### Problem description
Copy the entries word for word, everything from the line containing "Where should I click to: Switch" down to the line containing "coord(576,769)", with both of those lines included.

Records
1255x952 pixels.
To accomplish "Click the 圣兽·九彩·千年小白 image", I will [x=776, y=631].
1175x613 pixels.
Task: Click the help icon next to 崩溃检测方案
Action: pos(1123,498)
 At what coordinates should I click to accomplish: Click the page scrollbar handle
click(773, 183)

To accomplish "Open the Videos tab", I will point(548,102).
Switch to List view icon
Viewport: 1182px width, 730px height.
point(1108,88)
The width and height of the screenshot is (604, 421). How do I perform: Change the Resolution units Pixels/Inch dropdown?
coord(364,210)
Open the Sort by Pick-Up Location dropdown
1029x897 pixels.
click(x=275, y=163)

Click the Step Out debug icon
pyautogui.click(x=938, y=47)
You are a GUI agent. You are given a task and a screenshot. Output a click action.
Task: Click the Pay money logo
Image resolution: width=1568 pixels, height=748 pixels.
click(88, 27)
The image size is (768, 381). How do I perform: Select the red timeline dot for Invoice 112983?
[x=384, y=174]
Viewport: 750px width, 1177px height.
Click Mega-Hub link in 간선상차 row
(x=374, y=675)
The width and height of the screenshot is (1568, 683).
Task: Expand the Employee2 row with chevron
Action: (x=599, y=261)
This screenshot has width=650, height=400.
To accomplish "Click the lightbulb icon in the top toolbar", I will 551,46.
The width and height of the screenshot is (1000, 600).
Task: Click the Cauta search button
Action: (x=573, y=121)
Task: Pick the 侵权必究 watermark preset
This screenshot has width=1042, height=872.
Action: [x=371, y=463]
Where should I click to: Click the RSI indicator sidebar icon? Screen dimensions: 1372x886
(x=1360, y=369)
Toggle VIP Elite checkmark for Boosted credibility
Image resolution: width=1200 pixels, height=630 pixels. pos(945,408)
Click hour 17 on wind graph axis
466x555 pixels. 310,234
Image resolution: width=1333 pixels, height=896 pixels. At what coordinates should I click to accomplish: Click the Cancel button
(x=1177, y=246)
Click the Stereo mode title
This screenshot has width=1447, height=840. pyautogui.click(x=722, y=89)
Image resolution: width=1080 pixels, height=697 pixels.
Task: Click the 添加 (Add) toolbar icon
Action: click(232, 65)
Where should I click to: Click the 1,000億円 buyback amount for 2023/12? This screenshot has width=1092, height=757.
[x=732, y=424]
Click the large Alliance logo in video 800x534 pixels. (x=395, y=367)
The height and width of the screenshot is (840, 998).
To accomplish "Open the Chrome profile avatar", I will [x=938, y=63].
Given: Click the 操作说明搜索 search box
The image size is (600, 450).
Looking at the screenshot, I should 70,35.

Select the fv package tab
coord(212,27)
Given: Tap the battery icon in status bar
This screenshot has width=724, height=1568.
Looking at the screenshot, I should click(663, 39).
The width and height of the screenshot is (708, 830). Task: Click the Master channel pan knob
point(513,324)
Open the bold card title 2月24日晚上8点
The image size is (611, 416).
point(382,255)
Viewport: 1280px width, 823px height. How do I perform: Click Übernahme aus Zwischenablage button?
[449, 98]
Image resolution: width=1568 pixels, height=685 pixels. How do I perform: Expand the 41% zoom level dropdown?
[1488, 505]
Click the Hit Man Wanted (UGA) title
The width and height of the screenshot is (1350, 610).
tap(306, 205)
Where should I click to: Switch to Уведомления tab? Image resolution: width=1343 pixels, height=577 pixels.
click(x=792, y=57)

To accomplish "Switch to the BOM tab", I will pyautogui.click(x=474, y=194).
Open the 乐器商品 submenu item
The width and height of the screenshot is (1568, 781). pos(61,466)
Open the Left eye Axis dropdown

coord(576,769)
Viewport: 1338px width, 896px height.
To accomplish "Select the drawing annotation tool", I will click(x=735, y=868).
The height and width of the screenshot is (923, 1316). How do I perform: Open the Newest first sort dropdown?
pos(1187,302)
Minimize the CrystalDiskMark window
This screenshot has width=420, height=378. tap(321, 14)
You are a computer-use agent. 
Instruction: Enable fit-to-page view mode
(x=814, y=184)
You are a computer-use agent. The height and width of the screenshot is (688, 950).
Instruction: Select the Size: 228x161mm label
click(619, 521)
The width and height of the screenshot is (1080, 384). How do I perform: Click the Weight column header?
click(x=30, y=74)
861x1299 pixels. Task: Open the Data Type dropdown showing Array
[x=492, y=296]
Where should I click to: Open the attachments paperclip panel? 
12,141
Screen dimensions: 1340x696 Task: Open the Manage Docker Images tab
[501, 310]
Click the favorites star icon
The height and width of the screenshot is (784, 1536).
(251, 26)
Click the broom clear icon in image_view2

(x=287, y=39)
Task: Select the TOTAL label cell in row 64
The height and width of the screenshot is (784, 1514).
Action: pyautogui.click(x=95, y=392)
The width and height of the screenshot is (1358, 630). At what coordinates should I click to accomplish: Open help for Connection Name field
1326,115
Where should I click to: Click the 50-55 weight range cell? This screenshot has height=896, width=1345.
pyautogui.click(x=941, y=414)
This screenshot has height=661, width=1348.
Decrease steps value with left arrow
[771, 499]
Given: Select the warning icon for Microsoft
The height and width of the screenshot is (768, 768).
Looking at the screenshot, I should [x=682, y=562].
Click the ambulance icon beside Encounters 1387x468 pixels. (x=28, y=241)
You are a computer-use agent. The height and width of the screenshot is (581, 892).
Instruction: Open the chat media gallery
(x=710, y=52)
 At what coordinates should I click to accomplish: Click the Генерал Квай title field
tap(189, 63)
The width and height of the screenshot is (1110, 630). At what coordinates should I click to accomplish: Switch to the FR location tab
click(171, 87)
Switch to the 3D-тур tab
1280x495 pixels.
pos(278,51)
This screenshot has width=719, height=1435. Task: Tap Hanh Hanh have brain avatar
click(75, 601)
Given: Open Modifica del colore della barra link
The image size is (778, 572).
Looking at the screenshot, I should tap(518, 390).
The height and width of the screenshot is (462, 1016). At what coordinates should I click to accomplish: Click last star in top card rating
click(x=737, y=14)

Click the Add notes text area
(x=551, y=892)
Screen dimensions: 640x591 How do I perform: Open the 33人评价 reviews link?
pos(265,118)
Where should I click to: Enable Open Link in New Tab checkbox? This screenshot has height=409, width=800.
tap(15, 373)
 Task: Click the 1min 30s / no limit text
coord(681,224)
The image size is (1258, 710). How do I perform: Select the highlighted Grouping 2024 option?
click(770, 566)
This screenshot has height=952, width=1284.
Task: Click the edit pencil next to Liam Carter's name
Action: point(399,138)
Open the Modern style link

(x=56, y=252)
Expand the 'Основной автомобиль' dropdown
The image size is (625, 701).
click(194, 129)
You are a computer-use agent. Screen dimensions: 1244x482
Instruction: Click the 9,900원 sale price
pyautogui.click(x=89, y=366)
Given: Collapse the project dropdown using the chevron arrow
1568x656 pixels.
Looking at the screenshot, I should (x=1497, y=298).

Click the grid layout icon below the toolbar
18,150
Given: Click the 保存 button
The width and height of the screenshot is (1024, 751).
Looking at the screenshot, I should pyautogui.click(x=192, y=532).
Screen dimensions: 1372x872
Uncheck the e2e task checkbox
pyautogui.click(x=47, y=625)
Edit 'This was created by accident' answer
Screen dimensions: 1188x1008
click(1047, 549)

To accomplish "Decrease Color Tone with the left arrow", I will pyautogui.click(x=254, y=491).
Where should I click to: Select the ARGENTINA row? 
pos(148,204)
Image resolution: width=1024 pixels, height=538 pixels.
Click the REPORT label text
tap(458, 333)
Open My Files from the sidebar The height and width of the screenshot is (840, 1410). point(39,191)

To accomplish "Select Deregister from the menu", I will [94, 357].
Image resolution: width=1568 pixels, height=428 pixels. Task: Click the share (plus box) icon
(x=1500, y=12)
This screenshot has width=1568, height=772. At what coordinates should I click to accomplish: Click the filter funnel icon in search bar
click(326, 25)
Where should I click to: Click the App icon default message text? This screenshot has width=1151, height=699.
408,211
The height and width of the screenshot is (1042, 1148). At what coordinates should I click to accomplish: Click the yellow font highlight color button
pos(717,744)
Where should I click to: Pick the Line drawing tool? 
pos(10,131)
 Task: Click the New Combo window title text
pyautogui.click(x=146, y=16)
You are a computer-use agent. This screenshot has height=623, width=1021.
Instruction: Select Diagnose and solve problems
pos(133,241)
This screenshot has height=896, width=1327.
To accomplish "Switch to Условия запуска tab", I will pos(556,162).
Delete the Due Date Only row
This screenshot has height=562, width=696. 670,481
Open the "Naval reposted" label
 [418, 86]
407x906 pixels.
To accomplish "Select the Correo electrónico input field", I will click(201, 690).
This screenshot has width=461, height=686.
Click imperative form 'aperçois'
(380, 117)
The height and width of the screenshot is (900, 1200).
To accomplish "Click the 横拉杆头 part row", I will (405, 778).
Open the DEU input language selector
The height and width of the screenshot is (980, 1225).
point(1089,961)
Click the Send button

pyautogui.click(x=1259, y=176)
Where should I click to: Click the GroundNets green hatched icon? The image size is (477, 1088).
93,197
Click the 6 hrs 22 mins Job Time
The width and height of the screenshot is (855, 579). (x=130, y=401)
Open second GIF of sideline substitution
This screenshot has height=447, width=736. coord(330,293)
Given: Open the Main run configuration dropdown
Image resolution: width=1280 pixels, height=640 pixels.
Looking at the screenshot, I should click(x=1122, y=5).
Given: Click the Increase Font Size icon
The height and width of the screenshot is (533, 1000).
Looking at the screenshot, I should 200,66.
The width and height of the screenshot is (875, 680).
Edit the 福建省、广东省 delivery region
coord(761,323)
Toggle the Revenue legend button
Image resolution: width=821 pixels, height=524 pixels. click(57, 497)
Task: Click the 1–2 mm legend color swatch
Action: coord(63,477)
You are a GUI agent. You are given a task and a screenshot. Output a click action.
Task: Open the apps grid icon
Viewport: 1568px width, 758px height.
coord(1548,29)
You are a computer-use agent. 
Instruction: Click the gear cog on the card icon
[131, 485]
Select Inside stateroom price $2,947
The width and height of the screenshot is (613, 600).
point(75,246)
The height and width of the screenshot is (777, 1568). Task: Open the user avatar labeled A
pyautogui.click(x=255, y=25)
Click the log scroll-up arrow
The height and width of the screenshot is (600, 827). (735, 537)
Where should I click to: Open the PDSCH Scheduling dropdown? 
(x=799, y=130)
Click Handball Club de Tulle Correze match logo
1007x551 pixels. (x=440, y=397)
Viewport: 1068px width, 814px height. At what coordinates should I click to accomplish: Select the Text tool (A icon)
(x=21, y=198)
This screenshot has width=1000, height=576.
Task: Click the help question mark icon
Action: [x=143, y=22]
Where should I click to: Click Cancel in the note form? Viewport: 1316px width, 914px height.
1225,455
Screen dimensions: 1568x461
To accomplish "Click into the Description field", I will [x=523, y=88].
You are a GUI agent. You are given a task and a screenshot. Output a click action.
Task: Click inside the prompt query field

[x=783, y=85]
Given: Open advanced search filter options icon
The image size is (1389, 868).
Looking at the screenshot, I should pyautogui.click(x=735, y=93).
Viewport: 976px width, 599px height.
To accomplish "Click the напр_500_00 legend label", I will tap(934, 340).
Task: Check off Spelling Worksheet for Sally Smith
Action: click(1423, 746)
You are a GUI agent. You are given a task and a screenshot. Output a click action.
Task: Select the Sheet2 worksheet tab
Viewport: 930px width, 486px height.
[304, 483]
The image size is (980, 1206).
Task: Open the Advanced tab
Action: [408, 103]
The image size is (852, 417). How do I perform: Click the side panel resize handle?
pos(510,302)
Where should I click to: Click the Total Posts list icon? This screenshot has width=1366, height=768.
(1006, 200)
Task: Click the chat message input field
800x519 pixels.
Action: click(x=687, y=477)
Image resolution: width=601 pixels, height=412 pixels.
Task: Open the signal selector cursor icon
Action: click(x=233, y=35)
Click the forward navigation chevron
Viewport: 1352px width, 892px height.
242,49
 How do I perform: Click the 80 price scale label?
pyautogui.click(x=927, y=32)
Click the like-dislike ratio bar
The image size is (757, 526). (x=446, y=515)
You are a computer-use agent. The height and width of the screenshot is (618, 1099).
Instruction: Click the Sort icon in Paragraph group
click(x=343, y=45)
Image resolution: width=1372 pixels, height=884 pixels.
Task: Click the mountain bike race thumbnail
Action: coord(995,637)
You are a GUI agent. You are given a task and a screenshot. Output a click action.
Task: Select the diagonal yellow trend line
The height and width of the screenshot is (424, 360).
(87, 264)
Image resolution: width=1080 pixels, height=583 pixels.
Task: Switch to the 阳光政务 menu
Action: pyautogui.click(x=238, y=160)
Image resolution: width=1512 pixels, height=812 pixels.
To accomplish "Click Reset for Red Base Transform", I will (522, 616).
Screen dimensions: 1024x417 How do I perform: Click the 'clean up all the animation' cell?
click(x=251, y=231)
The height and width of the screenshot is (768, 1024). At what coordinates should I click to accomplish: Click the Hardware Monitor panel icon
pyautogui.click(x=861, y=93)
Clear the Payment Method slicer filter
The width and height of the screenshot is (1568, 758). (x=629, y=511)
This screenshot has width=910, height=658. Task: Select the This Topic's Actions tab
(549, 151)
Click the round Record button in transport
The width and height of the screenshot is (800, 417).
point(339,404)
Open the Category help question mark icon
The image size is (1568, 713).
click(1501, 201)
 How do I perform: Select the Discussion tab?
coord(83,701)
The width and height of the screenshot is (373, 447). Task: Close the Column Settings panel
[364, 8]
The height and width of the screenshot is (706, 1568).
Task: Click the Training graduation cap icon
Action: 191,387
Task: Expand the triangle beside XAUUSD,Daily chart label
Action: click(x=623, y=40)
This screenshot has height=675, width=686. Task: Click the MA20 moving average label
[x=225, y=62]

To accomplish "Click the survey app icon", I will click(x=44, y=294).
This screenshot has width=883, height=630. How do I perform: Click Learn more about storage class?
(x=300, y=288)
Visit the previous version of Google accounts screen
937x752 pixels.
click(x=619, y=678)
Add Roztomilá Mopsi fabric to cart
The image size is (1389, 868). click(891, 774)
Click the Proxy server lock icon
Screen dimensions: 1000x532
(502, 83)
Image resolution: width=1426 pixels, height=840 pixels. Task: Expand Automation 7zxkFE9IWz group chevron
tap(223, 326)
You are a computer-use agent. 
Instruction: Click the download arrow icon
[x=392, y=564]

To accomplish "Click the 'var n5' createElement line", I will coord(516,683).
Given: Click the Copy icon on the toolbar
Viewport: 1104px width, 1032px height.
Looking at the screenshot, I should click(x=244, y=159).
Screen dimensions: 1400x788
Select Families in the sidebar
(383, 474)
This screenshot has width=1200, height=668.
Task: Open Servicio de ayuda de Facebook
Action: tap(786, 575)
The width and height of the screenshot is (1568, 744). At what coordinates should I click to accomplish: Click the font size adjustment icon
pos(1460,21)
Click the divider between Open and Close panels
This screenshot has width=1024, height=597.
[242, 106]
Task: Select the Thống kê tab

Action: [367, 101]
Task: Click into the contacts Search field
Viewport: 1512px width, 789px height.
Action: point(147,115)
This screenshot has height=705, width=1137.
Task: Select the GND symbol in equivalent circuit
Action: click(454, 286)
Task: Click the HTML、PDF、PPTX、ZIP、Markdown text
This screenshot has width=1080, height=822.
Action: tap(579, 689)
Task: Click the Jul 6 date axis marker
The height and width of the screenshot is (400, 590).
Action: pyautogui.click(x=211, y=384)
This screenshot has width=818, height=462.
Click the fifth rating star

### Reply to the task
Where should I click to: Switch to Уведомления tab? Image resolution: width=1343 pixels, height=577 pixels.
click(x=792, y=57)

To accomplish "Switch to the BOM tab", I will pyautogui.click(x=474, y=194).
Open the 乐器商品 submenu item
The width and height of the screenshot is (1568, 781). pos(61,466)
Open the Left eye Axis dropdown

coord(576,769)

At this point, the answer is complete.